*TASK PROMPT*
The answer must consist of each line of the records below that contains the string "tree".

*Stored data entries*
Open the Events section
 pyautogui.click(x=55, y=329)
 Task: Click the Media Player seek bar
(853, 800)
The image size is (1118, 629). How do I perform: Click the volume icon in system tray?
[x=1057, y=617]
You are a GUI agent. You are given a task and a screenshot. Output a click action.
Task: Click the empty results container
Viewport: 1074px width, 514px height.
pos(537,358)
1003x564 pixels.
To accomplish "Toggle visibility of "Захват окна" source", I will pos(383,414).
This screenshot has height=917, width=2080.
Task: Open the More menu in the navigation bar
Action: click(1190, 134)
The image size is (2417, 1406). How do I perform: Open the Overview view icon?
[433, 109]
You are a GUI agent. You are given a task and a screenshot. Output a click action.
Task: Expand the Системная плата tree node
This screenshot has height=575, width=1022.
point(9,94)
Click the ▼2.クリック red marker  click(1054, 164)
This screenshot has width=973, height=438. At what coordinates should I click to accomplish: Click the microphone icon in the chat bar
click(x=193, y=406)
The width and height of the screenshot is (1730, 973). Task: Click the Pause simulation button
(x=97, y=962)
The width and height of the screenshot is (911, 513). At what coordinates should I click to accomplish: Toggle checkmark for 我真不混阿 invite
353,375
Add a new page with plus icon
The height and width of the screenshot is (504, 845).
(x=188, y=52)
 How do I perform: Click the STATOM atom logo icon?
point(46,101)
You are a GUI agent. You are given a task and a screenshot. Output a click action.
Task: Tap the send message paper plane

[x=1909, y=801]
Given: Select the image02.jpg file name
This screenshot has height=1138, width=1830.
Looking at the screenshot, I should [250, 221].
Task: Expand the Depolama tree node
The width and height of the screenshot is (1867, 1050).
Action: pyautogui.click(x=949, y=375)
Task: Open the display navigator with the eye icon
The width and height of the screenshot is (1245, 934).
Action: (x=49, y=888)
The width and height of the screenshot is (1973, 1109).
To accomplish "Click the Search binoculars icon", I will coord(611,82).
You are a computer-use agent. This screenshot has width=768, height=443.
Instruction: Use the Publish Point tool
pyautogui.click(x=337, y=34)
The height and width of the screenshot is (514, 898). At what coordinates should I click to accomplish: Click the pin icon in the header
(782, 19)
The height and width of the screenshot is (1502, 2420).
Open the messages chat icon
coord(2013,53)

*RESULT FOR THIS EXERCISE*
Task: Expand the Системная плата tree node
Task: Expand the Depolama tree node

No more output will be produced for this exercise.